You'd be surprised at how difficult this is to answer. The earliest confirmed reference to it I could find on ye ol' Interwebs was a Pitchfork review in 2011, which seemed to acknowledge that it was already an emerging term (with some disdain). The term really started picking up speed around 2014 it seems, since most of the usage of the term I saw in Google news searches were 2014 or later. USA Today also has a podcast called "Dad Rock" apparently. Global Google search data shows a few searches stretching as far back as of 2004, and it seems to be more popular in the UK than the US. There's a HUGE jump in searches in June of this year, since that's where the biggest portion of searches come from.
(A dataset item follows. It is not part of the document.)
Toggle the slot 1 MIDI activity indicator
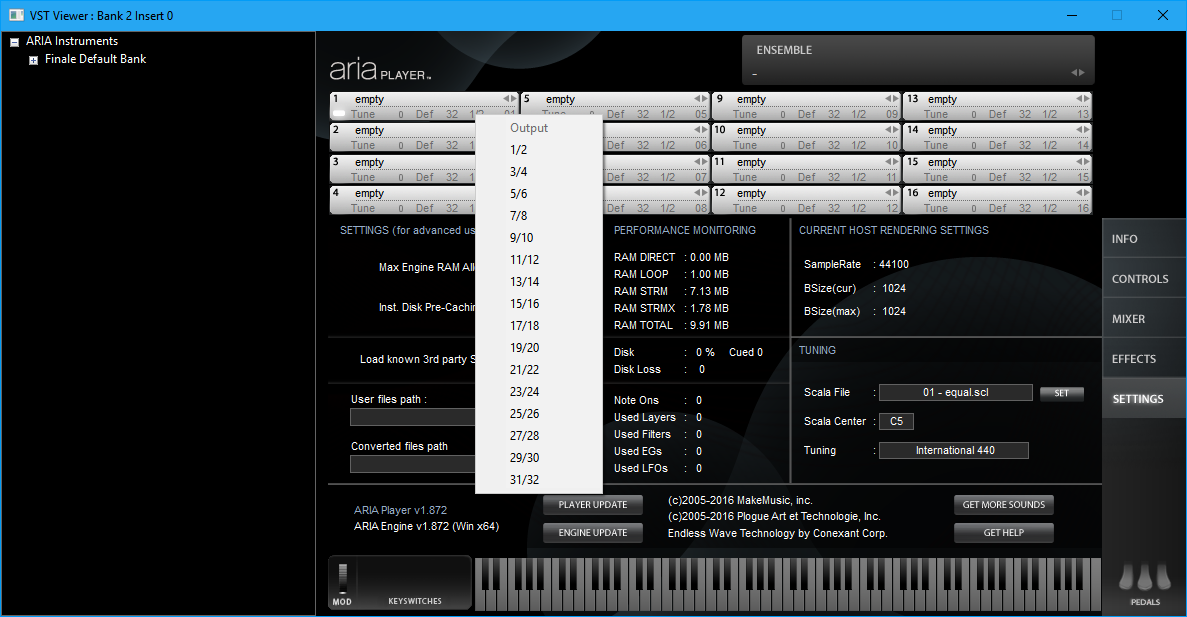Screen dimensions: 1187x617 point(339,114)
I couldn't find any actual info on where the term comes from. Most likely, it comes from critics. A lot of names start as derogatory terms by critics which the genre then adopts over time. Like "baroque" classical (which literally means "Gaudy") or the "hipster" movement, for example.
Also, interestingly enough, some places list it as the one word "dadrock". Weird.
Dad rock essentially refers to music your dad would like. Almost always rock bands from the 70s, 80s, and 90s, but there doesn't seem to be a specific genre that it always references. I've seen 90s alternative rock and post-grunge bands like Foo Fighters described as dad rock, prog bands like Floyd, Fleetwood Mac, and even
punk described as dad rock. 90s rap groups like A Tribe Called Quest are sometimes called dad rock, weirdly enough. Basically, it's a derogatory term that means "old fashioned". The most obvious example of this is rock music, since it hasn't really been an important part of our modern culture for about a decade, outside of the Indie Rock Fluke Hit Sweepstakes(TM) winners. These kind of things are almost natural, and the youth of previous generations had the same reaction to disco, jazz, classical, whatever. It'll go away eventually, rock will probably exit the popular consciousness, and enter into academia as a form of "classy" music. That seems to be what happens.